Figure 9 Same as Fig. 8, but for 22–30 January.

4 Conclusions

This study comprehensively examined the vertical distribution, seasonal variation, and formation mechanisms of nitrate pollutants in urban Beijing. Vertical profiling revealed a close correlation between nitrate levels and PM_2.5 concentrations, suggesting common characteristics in the decline of air quality. Key findings showed significant fluctuations in nitrate mass concentrations at various altitudes, with elevated levels observed during early spring and late autumn. This was attributed to ammonia emissions from agricultural activities during these periods, as ammonia served as a precursor for nitrate formation. Additionally, early spring's high aerosol pH, influenced by dust events, enhanced the conversion of NO_x to nitric acid (HNO₃). High concentrations of nitrate pollution in the upper atmosphere during early spring were primarily due to warming temperatures and increased atmospheric oxidizing capacity. However, over the entire spring season, dynamic processes predominantly drove nitrate formation. In late autumn, Beijing experienced heightened industrial and transportation activities, coinciding with concentrated straw burning. The NO_x emissions from straw burning contributed to nitrate pollution. Unlike spring, high nitrate concentrations in the upper atmosphere during late autumn were not attributed to photochemical reactions. Instead, they resulted from the transport of polluted air masses from the northwest, which were then lifted to higher altitudes by upward air currents.

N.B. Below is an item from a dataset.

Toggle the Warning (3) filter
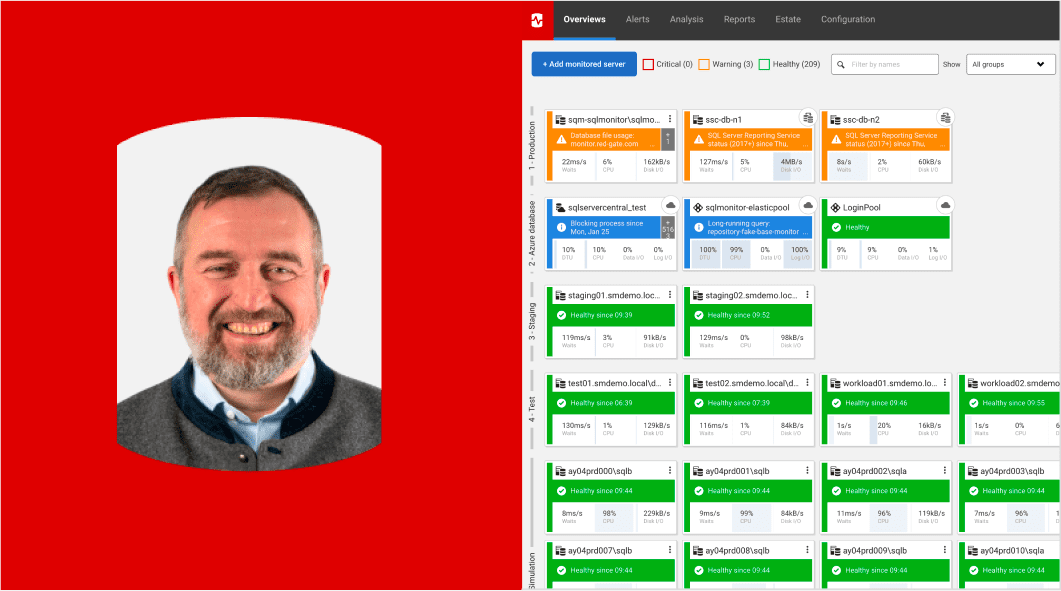Image resolution: width=1061 pixels, height=591 pixels. 703,63
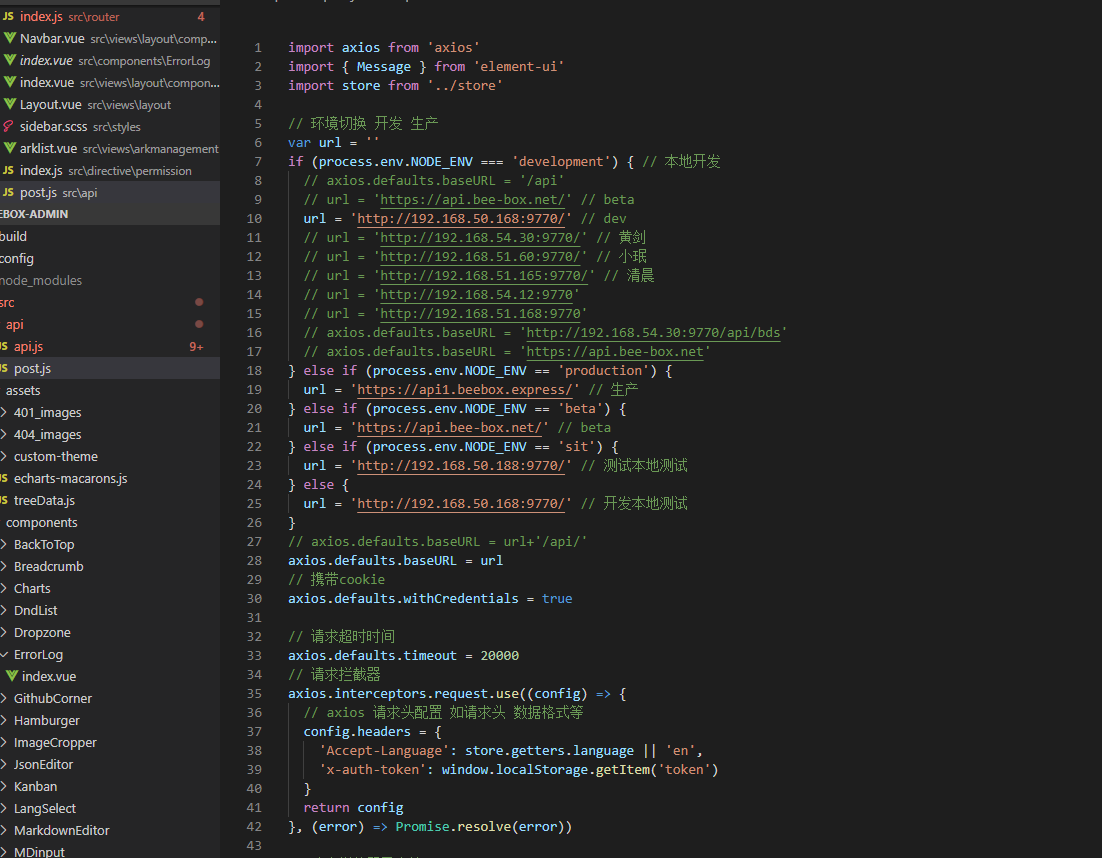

Winter exhibited the highest nitrate concentrations, with notable diurnal variations that peaked at 13:00, 18:00, and 22:00 LST. Peak concentrations rose with altitude up to 1.20 km, primarily due to photochemical reactions. At night, atmospheric oxidants and pollutants from these reactions accumulated in the residual layer, enhancing nighttime atmospheric oxidation and increasing nitrate production, especially between 0.3 and 0.8 km. In summer, increased temperature and humidity enhanced the photolysis and volatilization of nitrates, resulting in the lowest overall concentrations. However, the formation of nitrates in the mid and upper layers continued to be dominated by photochemical processes, with these reactions being most pronounced at 1.20–2.00 km. Overall, nitrate levels in both winter and mid-summer showed a positive correlation with atmospheric oxidative capacity, highlighting the significance of photochemical processes during these seasons. In contrast, thermodynamic mechanisms were found to have a more substantial impact on nitrate formation at lower altitudes (0.15–0.30 km).

The study analyzed the differing roles of thermodynamic, dynamic, and photochemical mechanisms in causing nitrate pollution at various altitudes, emphasizing the severity and underlying mechanisms of high-altitude nitrate pollution. These findings underscore the importance of understanding meteorological conditions and human activities in managing nitrate pollution at different heights. Given the critical role of atmospheric oxidative capacity in high-altitude nitrate pollution events, prioritizing its monitoring and management is essential. These insights are vital for designing effective air quality control strategies, particularly in urban areas with high pollution risks.